Total: 5,650ns or 15,000 cycles already! Obviously we can pipeline some of this but you wont find that and other optimizations in the standard drivers. Actually on x86, not certain you can issue multiple non cached reads, that are not guarded/serialized e.g. pipelined. Moral of the story, its a challenge to get single digit microsecond latency to turn a trade around (Rx -> Tx), measured from the wire, using standard PC server hardware.

Saturday 23 January 2010

round trip -10us

As we found in the previous post our hypothesis is, most of the latency is in the switch from softirq/tasklet to the callee context aka a scheduler problem. So if this is correct, a polling recv instead of blocking should give nice speedups, with of course higher cpu usage, meaning your HVAC and power bill goes up.

TCP 128B A->B->A round trip latency. blocking recv() x2

TCP 128B A->B-A round trip latency. polling recv() x2

... and wow, what a difference with just a few lines of code! and confirms we need to hack on the linux scheduler. Final speedup being around 10,000ns+ so 5,000ns on each side (A recv, B recv) with a very nice, small stddev - woot.

The conventional wisdom is "polling is bad" translating to bad programmer, where your meant to do something fancy/smart as the latency is small. If small means 100us, its a reasonable assumption however 100us isnt small in HFT. Thus for low latency environments, where we are counting nanoseconds, and theres more cycles/core than you can shake a stick at, you really should be using non-blocking, polling socket loops. Maybe ditch traditional interrupt based device drivers too :)

... or hack on the kernel scheduler lol

Friday 22 January 2010

the myth of /proc/sys/net/ipv4/tcp_low_latency

Under linux on the TCP Rx side, there are 3 queues, the PreQueue, ReceiveQueue, and BacklogQueue. Every time a valid TCP segment arrives its placed in one of these. According to goggle, linux is unique in having a PreQeueue as most TCP stacks only have Receive and Backlog where the theory behind PreQueue is. You do the processing in the sockets callee context/core/cpu instead of in the softirq / tasklet which could be on a different core or even cpu.

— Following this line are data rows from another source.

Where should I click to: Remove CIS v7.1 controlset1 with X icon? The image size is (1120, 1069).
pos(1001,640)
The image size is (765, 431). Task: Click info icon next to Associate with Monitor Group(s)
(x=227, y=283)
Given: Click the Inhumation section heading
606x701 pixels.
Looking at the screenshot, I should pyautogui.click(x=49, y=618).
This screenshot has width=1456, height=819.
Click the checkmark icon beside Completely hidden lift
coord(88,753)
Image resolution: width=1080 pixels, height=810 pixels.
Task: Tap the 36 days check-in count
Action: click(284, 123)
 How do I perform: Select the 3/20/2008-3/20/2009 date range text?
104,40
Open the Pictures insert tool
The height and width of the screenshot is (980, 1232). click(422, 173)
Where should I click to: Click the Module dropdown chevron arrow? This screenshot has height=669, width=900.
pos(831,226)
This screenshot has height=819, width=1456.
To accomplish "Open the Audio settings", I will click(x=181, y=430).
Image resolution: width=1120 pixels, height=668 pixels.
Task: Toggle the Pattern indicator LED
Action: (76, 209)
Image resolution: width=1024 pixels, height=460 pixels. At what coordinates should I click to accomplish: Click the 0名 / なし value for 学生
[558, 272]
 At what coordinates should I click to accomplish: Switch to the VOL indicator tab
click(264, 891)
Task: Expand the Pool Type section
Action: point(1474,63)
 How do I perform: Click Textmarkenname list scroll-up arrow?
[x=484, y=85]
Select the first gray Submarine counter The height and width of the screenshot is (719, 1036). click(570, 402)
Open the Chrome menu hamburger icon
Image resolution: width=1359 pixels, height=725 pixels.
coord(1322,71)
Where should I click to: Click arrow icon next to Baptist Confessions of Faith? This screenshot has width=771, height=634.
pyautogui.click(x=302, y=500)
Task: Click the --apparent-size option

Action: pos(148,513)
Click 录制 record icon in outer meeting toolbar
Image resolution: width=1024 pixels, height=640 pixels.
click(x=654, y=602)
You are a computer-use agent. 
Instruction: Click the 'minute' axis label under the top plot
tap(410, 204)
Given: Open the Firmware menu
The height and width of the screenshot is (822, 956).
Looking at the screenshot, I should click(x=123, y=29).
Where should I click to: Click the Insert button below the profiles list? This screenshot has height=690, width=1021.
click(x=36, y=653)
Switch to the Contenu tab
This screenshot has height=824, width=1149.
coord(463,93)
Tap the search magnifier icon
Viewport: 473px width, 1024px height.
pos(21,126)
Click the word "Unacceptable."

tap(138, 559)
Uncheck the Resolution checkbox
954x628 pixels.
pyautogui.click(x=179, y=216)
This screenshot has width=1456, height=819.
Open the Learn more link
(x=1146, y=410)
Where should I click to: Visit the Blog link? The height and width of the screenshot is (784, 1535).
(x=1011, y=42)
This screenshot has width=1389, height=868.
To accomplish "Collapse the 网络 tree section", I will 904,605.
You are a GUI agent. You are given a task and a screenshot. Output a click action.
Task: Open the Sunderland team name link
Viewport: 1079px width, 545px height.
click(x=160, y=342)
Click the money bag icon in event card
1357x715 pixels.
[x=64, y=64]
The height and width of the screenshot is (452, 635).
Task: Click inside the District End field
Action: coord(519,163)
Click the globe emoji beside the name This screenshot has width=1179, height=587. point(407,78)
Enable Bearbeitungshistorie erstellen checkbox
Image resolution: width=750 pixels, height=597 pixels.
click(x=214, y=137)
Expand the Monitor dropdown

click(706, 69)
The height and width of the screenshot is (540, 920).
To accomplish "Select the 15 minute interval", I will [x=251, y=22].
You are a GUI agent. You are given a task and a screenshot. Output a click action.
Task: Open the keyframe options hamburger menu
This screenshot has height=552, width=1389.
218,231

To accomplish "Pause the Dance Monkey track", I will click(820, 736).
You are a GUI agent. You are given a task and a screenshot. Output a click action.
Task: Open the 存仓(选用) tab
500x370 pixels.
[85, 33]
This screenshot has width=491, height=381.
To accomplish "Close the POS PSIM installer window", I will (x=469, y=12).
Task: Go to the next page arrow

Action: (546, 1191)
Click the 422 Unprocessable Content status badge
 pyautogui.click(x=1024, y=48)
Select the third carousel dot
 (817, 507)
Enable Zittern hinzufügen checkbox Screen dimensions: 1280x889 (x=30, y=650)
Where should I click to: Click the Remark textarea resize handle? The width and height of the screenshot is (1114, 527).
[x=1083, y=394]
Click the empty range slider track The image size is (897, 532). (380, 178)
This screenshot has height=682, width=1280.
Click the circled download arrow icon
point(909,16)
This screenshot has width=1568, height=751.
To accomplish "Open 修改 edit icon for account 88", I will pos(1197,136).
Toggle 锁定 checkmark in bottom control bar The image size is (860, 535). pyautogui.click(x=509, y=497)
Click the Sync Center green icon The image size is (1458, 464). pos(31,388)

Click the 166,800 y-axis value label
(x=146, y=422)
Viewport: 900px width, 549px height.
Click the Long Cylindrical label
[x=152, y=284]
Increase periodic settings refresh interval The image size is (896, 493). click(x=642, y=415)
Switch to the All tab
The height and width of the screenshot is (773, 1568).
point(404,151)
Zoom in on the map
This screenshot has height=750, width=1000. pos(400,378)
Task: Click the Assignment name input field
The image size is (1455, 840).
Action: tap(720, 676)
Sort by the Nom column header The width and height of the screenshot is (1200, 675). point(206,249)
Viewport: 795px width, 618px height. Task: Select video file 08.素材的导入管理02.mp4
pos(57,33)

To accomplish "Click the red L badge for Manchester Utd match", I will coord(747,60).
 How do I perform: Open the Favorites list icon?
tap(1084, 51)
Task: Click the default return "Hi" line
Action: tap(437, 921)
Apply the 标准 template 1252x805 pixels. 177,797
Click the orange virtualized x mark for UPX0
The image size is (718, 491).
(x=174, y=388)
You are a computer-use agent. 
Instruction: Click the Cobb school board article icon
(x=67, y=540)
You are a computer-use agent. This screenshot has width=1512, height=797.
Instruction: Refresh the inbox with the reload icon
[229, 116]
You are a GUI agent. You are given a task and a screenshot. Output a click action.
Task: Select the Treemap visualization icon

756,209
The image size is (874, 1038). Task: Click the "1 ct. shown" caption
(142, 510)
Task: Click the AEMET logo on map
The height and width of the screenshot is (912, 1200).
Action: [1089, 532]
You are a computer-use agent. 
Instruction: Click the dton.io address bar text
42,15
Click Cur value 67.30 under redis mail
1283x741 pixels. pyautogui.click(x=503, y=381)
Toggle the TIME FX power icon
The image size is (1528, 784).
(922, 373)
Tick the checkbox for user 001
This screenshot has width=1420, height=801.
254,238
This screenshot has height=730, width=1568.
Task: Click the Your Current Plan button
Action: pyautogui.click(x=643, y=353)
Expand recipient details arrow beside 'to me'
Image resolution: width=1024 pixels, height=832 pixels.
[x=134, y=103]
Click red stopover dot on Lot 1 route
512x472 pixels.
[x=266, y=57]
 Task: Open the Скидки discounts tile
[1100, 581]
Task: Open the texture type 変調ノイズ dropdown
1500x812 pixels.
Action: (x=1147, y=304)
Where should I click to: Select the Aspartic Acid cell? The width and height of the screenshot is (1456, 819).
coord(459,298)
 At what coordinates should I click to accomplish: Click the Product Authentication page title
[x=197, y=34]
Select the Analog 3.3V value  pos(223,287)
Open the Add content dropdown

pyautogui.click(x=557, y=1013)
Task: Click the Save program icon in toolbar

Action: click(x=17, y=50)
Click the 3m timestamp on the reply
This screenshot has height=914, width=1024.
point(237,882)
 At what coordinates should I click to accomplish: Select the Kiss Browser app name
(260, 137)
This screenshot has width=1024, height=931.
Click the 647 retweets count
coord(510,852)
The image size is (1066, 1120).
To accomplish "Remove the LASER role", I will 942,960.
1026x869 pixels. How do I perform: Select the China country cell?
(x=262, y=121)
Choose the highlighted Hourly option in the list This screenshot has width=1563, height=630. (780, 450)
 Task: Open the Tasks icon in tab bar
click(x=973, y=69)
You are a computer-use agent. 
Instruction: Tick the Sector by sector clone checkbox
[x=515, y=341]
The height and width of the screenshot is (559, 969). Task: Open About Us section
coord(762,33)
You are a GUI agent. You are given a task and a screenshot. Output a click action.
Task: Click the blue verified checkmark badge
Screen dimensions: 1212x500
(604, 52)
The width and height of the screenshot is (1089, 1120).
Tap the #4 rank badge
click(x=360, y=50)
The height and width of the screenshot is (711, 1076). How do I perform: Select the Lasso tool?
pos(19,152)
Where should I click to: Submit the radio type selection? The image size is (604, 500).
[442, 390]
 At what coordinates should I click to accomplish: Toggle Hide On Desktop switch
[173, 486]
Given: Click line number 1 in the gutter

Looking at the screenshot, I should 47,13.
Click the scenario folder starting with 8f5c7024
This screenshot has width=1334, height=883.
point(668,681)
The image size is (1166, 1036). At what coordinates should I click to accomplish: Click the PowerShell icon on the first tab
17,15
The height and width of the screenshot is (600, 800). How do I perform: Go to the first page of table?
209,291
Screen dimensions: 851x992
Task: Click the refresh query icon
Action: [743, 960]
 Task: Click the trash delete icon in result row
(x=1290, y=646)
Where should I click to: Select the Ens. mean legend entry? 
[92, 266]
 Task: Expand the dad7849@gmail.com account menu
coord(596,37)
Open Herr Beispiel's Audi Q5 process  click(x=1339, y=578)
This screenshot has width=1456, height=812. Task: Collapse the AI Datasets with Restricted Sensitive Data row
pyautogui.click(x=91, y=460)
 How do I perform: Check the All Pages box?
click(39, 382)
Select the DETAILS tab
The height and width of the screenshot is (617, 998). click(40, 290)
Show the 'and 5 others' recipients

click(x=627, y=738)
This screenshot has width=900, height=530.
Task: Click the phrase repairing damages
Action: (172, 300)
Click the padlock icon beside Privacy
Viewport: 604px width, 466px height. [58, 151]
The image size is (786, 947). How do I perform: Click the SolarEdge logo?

The above flow is shamelessly stolen from "The Performance Analysis of Linux Networking – Packet Receiving" by Wenji Wu, Matt Crawford of Fermilab. It was written in 2006 and im pretty sure its slightly wrong. As once an packet is put on the PreQueue no further processing is done in the softirq, where tcp_v4_do_rcv() + friends are processed in the callee context(right hand side). However its a nice high level overview.

As it happens you can disable the PreQueue entirely by setting /proc/sys/net/ipv4/tcp_low_latency to 1 and ... unfortunately need to mess with the kernel sauce a little to fully disable it. What does the latency look like?

TCP 128B A -> B -> A latency tcp_low_latency = 0

TCP 128B A->B->A latency tcp_low_latency = 1

As you can see... its basically the same... if your generous a tiny bit faster - not what we hopped for. The interesting question of course is, why is there no difference? Breaking the plots into tcp processing in the syscall callee context (tcp_low_latency=0) vs the softirq/tasklet context (tcp_low_latency=1) we can see most of the time is spent switching contexts, or more specifically waiting for the correct context to be scheduled.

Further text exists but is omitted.